BANDARA NOTOHADINEGORO, MULTIPLIER EKONOMI JATIM (KOMPAS JATIM, 4 SEPTEMBER 2008)

Oleh: Khairunnisa Musari*
Mahasiswa S3 Unair dan Peneliti INSEF

Baru dua kota di Jawa Timur yang memiliki bandara dan sudah mengoperasikannya secara komersial. Setelah Surabaya dan Malang, kini Jember segera menyusul. Kehadiran Bandara Notohadinegoro diharapkan mampu menjadi pengungkit bagi ekonomi daerah di wilayah tapal kuda. Lebih jauh, bandara tersebut diharapkan mampu menjadi multiplier ekonomi Jawa Timur (Jatim).

Mengacu data Badan Perencanaan dan Pembangunan Nasional (Bappenas) dalam buku Evaluasi Tiga Tahun Rencana Pembangunan Jangka Menengah Nasional (RPJMN) 2004-2009, pencapaian kinerja transportasi udara terus mengalami peningkatan. Pada 2007, jumlah penumpang angkutan udara dalam negeri meningkat 6,23 persen dari tahun sebelumnya yang sebesar 34,01 juta orang menjadi 36,13 juta (angka sementara posisi Nopember 2007). Pada periode yang sama, jumlah penumpang angkutan udara luar negeri juga meningkat sebesar 11,91 persen dari 13,93 juta orang menjadi 12,75 juta orang. Hal yang sama terjadi pula pada angkutan kargo dalam negeri yang meningkat 8,5 persen dan untuk angkutan kargo luar negeri meningkat 7,93 persen.

Dari data di atas, dapat ditengarai bahwa pasar transportasi udara, baik secara nasional maupun internasional, terus mengalami peningkatan. Hal tersebut mengindikasikan adanya kebutuhan yang semakin besar terhadap fungsi transportasi udara. Ke depan, kebutuhan ini tentu akan semakin besar. Terlebih lagi dalam mendukung sektor riil.
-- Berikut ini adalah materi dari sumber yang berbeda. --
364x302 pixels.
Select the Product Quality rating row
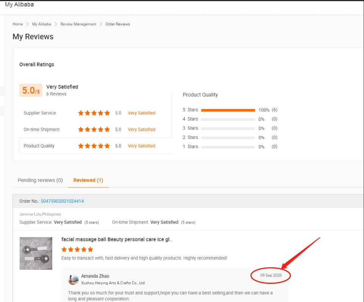pyautogui.click(x=39, y=146)
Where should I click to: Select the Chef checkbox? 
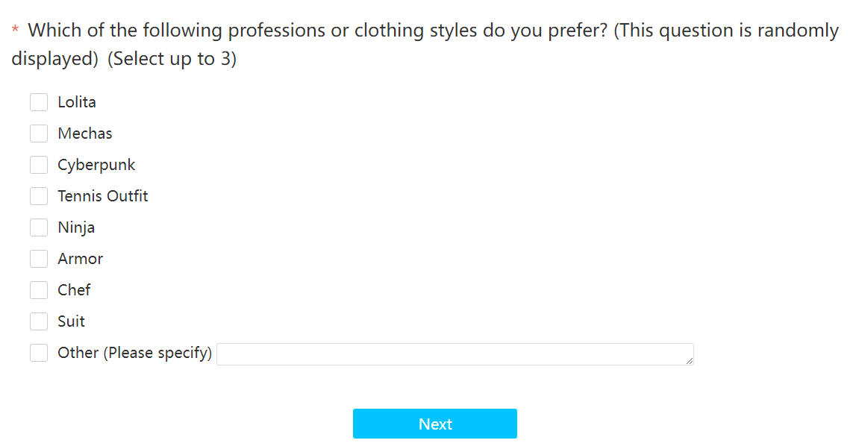point(39,290)
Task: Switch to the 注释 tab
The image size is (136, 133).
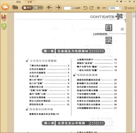Action: point(30,2)
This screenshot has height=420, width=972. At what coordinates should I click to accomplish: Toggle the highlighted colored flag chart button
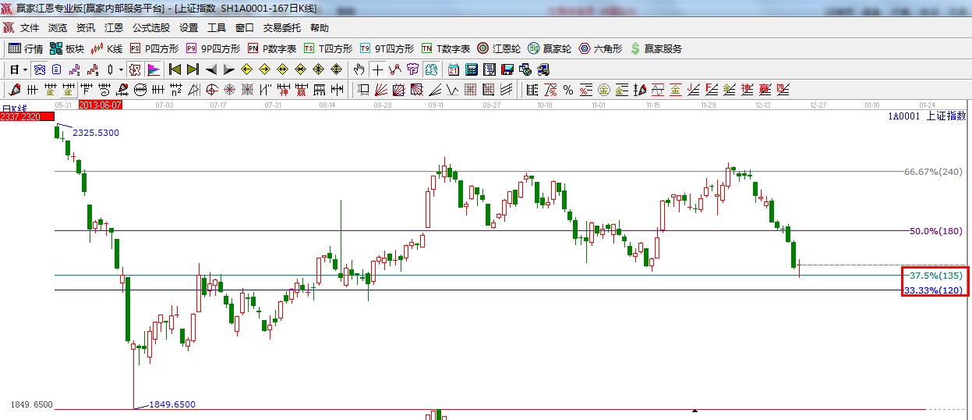tap(153, 69)
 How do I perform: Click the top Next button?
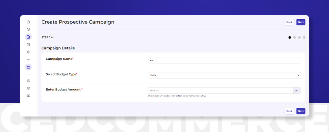point(301,22)
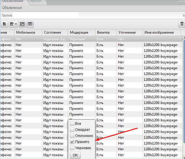Click the table grid toolbar icon
This screenshot has width=185, height=159.
coord(30,24)
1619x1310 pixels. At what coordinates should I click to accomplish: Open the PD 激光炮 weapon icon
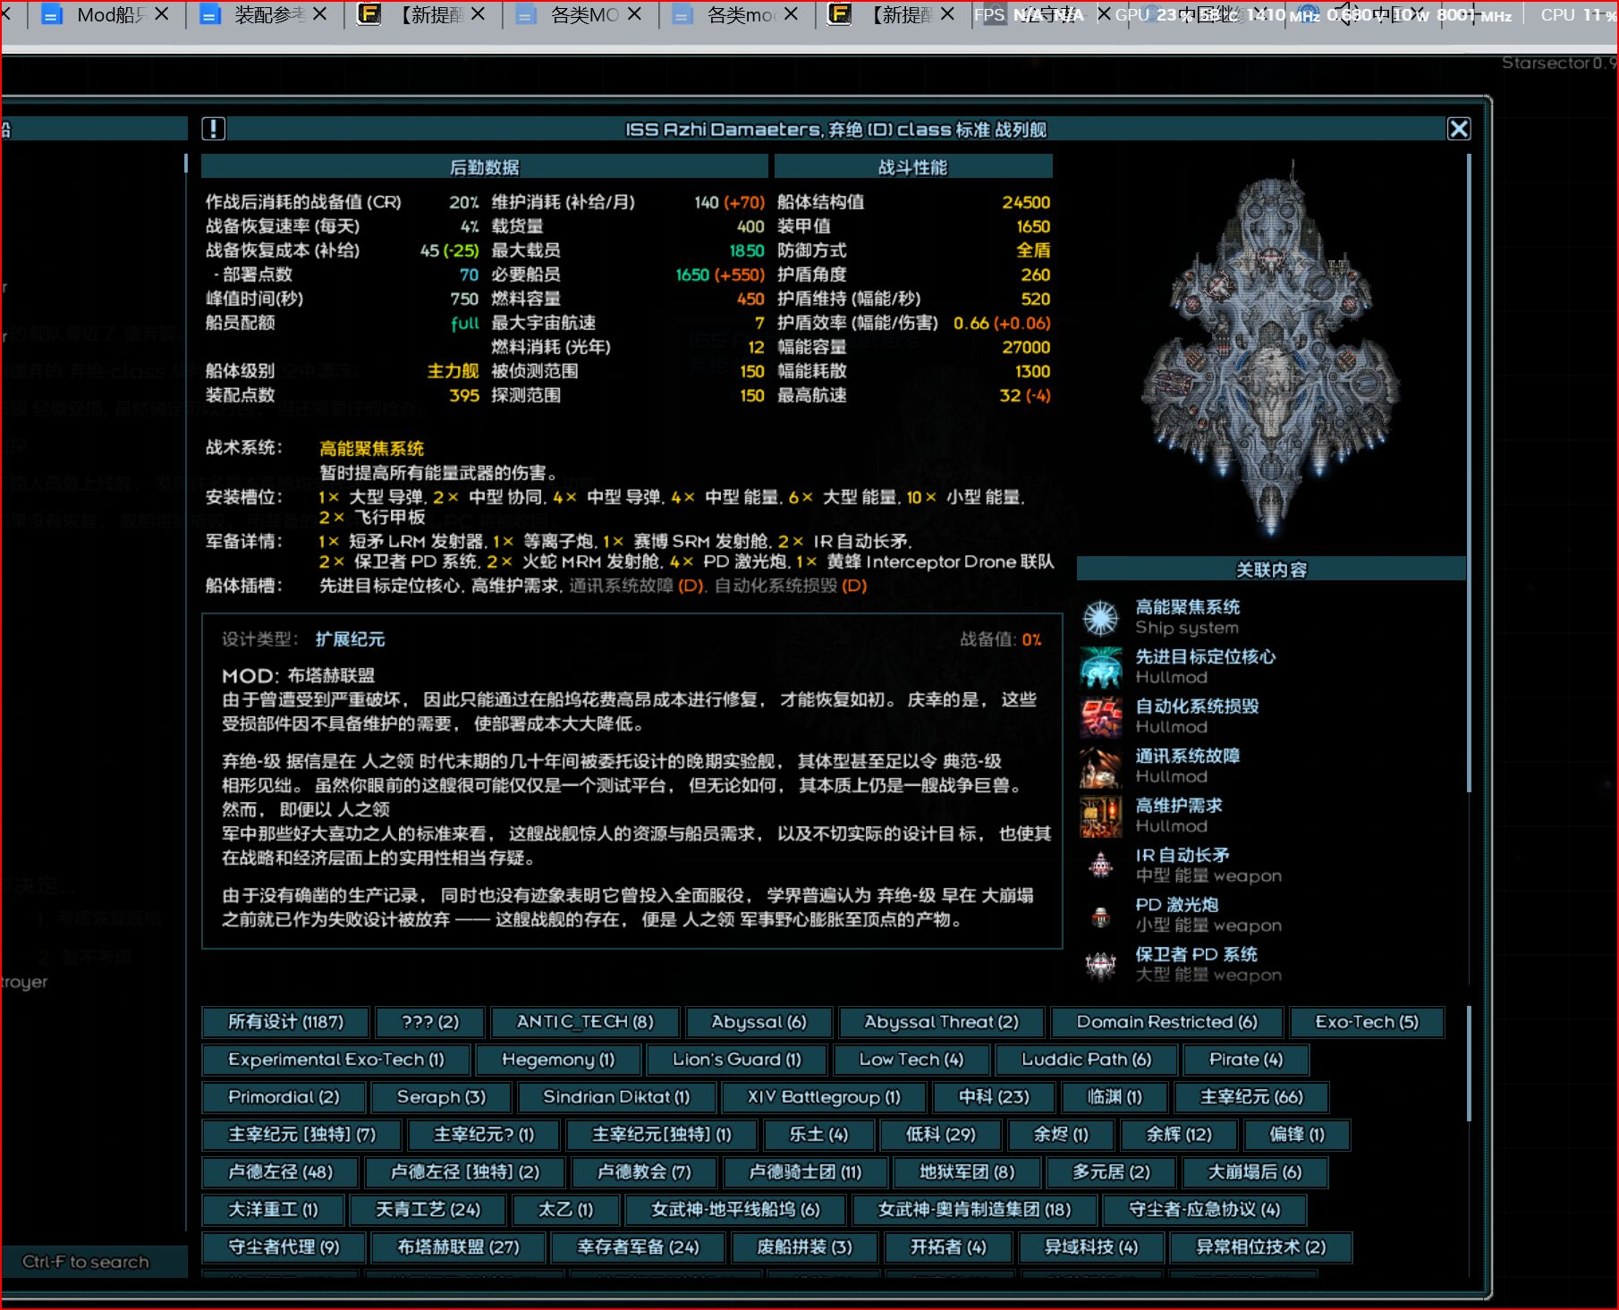point(1101,915)
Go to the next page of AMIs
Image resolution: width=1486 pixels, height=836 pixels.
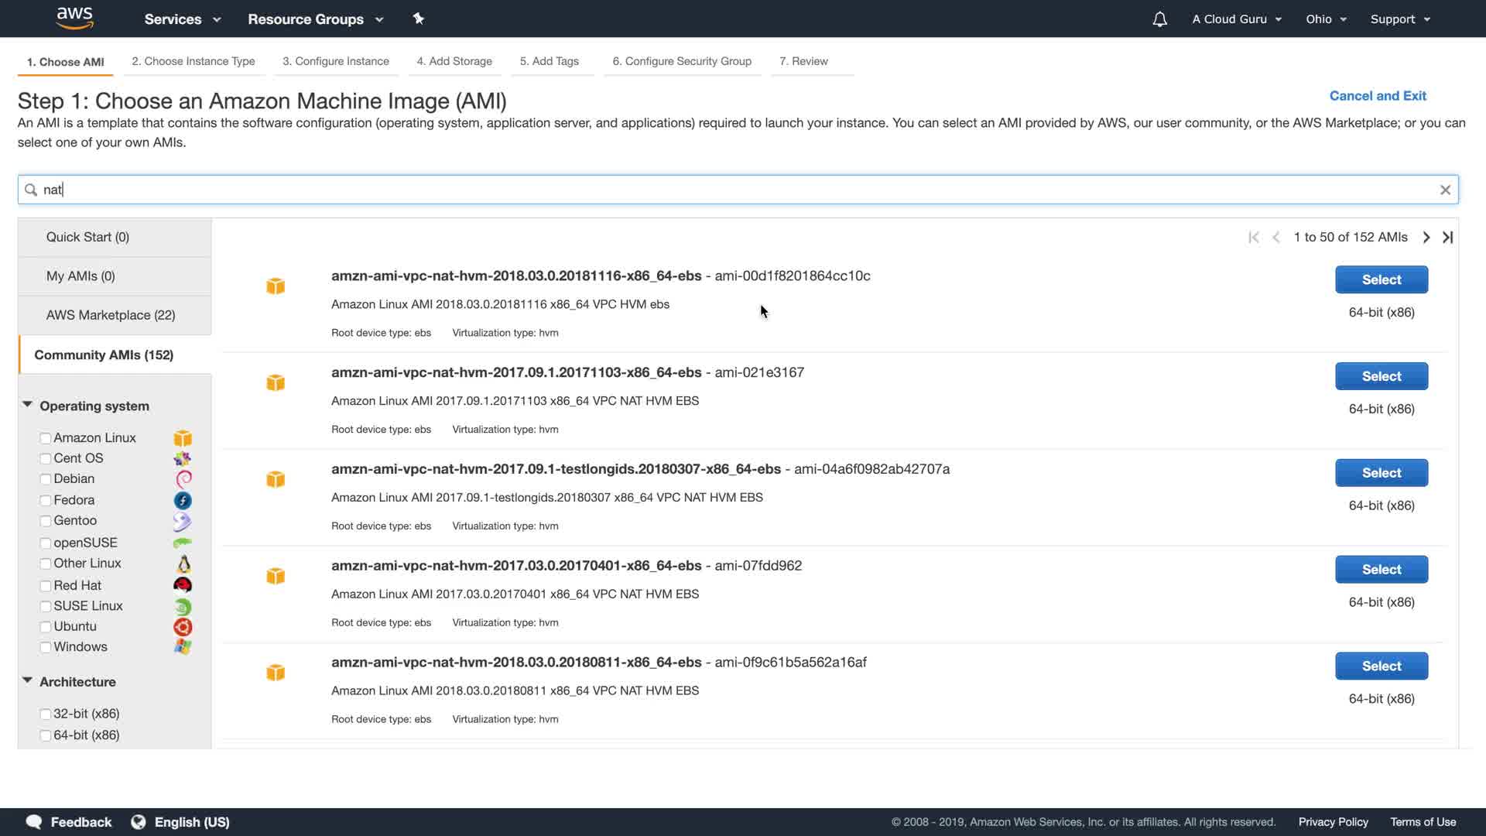point(1426,238)
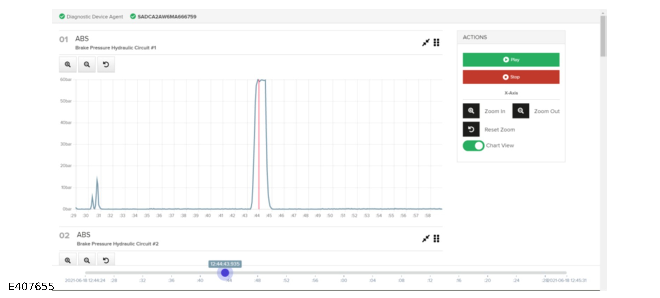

Untuk itu, pembangunan infrastruktur trasnportasi udara merupakan keniscayaan.

Bandara Notohadinegoro
Di Jatim, ada sekitar 5 kabupaten/kota yang diproyeksikan akan memiliki bandara yang melayani penerbangan umum, yaitu Sumenep, Banyuwangi, Jember, Bawean dan Gresik. Berdasarkan hasil evaluasi Direktorat Jenderal (Dirjen) Perhubungan Udara (Perhub), Bandara Notohadinegoro di Jember yang dinilai telah memenuhi syarat minimal untuk dioperasikan sebagai bandara perintis.

Dalam aturan Departemen Perhubungan (Dephub), bandara yang memuat rute perintis berfungsi untuk menghubungkan daerah terpencil, pedalaman, dan sukar dihubungi oleh moda transportasi lain. Meskipun Jember secara riil bukanlah daerah terpencil, pedalaman, dan sukar dihubungi oleh moda transportasi lain, namun dari sisi sarana, kesiapan armada/operator, dan aspek prasarana kesiapan fasilitas bandar udara tampaknya sudah dinilai memenuhi syarat minimal.

Selan itu, tampaknya Dephub juga mempertimbangkan aspek ekonomi dan sosial dari Jember. Jika disimak dari sisi ekonomi, Jember juga memiliki potensi untuk dikembangkan, merangsang pertumbuhan potensi daerah, dan berpeluang untuk menunjang pengembangan pembangunan daerah di wilayah tapal kuda. Dari sisi sosial, Jember juga dapat membuka daerah-daerah di sekitar wilayah tapal kuda dan menghubungkannya dengan ibukota provinsi. Di samping itu, selama ini masih belum ada moda transportasi lain yang mampu menawarkan waktu yang lebih cepat untuk menghubungkan Jember dan sekitarnya dengan ibukota provinsi.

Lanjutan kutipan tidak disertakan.